17/07/2013 – 11h05
A visita de João Leite Schimidt a Antônio Nogueira, na tarde de ontem, poderia ser considerada mera cortesia, não fossem o feeling sempre muito apurado e os olhos de lince do decano conselheiro da política estadual, ainda mais agora, neste seu retorno à presidência estadual do partido de Leonel Brizola, devendo ter percebido a movimentação, no mínimo atípica, do empresário leiteiro desde que assumiu a presidência da Associação Comercial e Industrial de Dourados. Tudo bem que antes de ir até Nogueira Schimidt foi pedir bênção ao ex-deputado Roberto Razuk, cuja esposa, Délia, depois de sentir o gostinho da cadeira da qual o Valdecir fora enxotado não pensa outra coisa a não ser nela se sentar de forma mais segura e confortável, além do cafezinho com o atual ocupante da mesma e tão cobiçada cadeira, também não apenas uma cortesia para se antecipar nos parabéns a Murilo Zauith, na véspera das comemorações de seus muito bem vividos 63 anos.

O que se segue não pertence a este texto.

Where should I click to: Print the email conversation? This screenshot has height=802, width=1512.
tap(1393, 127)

Momentaneamente alinhado com o governo estadual, em agradecimento a André Puccinelli pela guarida aos fiéis escudeiros desamparados Dagoberto Nogueira e Serginho Castilho, certamente que em suas ponderações com o governador a respeito do quadro político estadual Schimidt deve ter ouvido uma pergunta sempre recorrente quando o assunto é a sucessão na prefeitura douradense: “E o Nogueira?”. Aos 67 anos, pelo que se vê, de sua desenvoltura nas mídias sociais, Antônio Nogueira poderá, aos 71 – 24 anos depois de (apoiado por Braz Melo) derrotado por Humberto Teixeira – tentar, de novo, em 2016, ser prefeito de Dourados. O handicap da idade, neste caso, servirá como credencial para uma Dourados ainda sob o trauma das lambanças da jovialidade de Valdecir Artuzi. Tudo a depender, evidentemente, da experiência, ele acredita, que terá sido bem sucedida da ponte ora em construção pelo sessentão amigo e apoiador Murilo Zauith.

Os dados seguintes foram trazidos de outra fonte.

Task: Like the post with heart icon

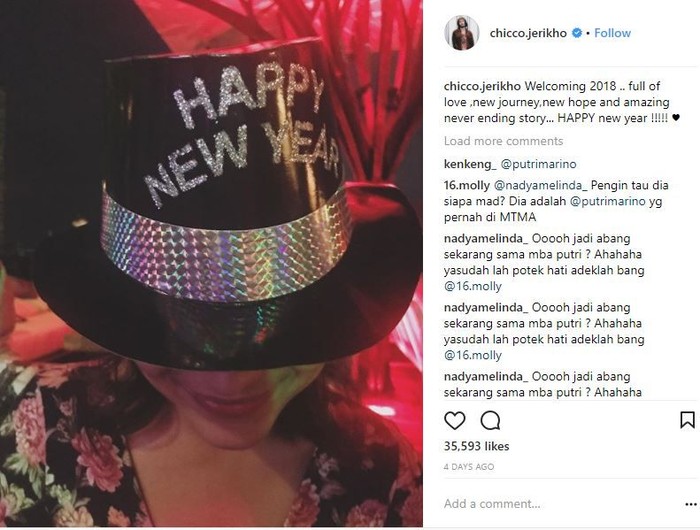Action: click(x=454, y=421)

Claro que o acúmulo de janeiros não é condição sine qua non para ser bom administrador, seja na vida pública ou na privada. E nada melhor que história para mostrar isto, tanto que dos administradores cujas marcas insistem perpassar o marco divisório da criação do Mato Grosso do Sul (1977) os dois entrados como anciões não são os de melhor lembrança – o vice de José Elias Moreira, José Cerveira, depois dele, “seu” Humberto Teixeira. Pelo contrário, neste interstício de tempo, o próprio Zé Elias, eleito aos 36 e, seu antecessor, João Totó Câmara, eleito a primeira vez aos 38, são, até agora, considerados os dois melhores prefeitos da história. Além do jovem e fumegante Valdecir, nesses últimos tempos, Dourados experimentou, por duas vezes, a jovialidade e o esplendor físico de Braz Genelhu Melo, antes dele, o ainda bonitão Luiz Antônio Gonçalves, depois, a serenidade que é sinônimo de juventude eterna de Laerte Tetila.

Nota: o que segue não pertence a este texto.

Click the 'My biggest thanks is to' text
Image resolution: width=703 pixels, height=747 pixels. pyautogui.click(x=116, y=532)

A vantagem de um prefeito novo é o que isto pode significar para a ascensão política do município. Tanto que Zé Elias quase virou governador em 1982; Braz Melo também teve tudo para isso e Totó Câmara, mesmo em situação bastante adversa, tentando o Senado. Mas aí, entrando a lenda dos maus fluídos de um sapo enterrado aos pés da estátua de Antônio João, o herói da guerra com o Paraguai tomado emprestado e agora em vias de ser cassado pelos novos historiadores, um problema com o qual Antônio Nogueira não precisaria se preocupar, bastando trabalhar para garantir ao padrinho Zauith, dois anos depois, aquilo que é considerado o céu para os políticos – o Senado da República. Desde que se vá, mesmo, para o céu, aos 68 anos, Murilo Zauith terá feito um grande negócio.